Mlaka Antinska (Млака Антинска, Tótfalu) is a small village in the municipality of Tordinci, Vukovar-Syrmia County, Croatia. Village is closely related with neighboring village of Antin. Mlaka Antinska is faced with the challenge of population decline caused by the post-Croatian War of Independence economic situation. Population decline intensified in the aftermath of the 2013 enlargement of the European Union with number of people emigrating to the United Kingdom, Ireland and Germany. Some local inhabitants compared the issue with the depopulation of the Great Plains in the United States. The settlement was originally a pustara, a Pannonian type of hamlet.

==Geography==
Mlaka Antinska is located on the left northern bank of the Vuka River and the Vuka-Vuka Canal which is dividing the settlement on two parts. Settlement is located on the main road between villages Antin and Tordinci.

==Culture==
Already in 2013 there was not a single registered cultural organization or activity which was taking place in Mlaka Antinska. While Tordinci Municipality is defining official usage of Hungarian language, ethnic Hungarian flag and proportional representation in municipal institutions for Hungarian community centered in the village of Korođ, Municipal Statute do not contain similar provisions for much smaller Serb community living primarily in Mlaka Antinska.
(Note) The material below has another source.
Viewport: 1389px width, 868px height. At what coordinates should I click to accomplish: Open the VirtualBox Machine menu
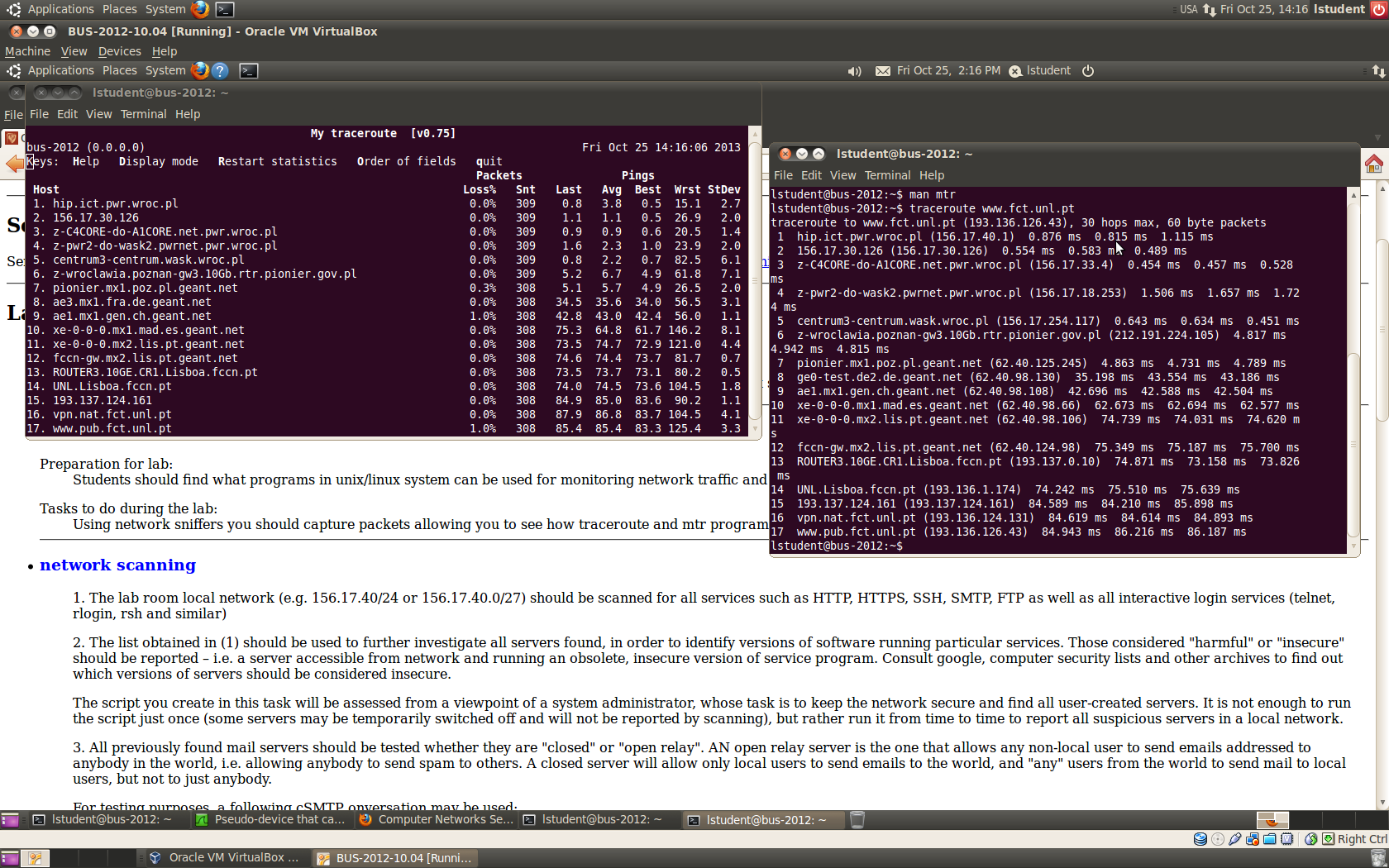[x=27, y=51]
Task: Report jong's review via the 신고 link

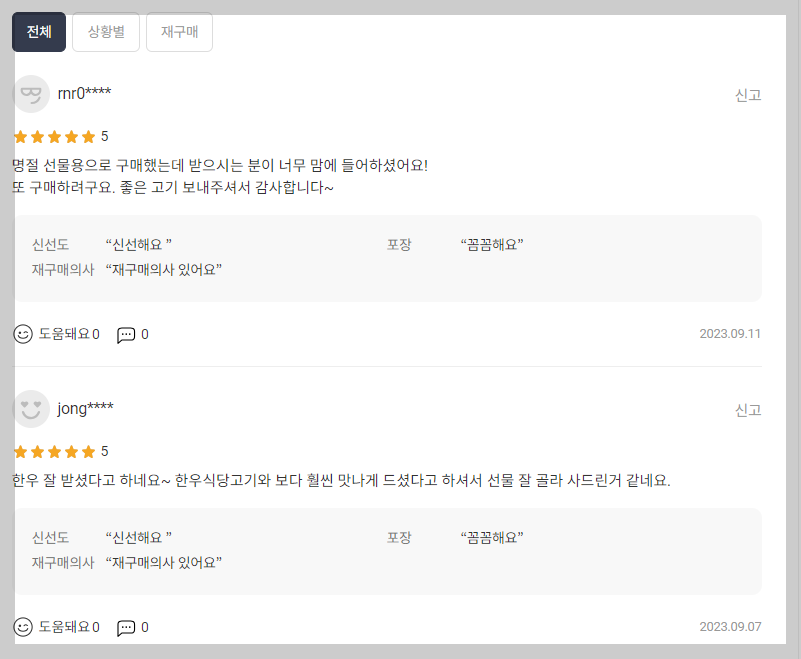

Local Serb community relies on cultural activities and education in their language in neighboring Markušica or to a lesser extent Trpinja and Šodolovci municipalities.

Mlaka Antinska gained some attention in popular culture during the RTL Televizija docu-soap Ljubav je na selu when the youngest farmer participant was from the village.

==Agriculture==
In 2017 the Croatian Ministry of Agriculture registered a case of Influenza A virus subtype H5N8 resulting in euthanasia of 600 chickens.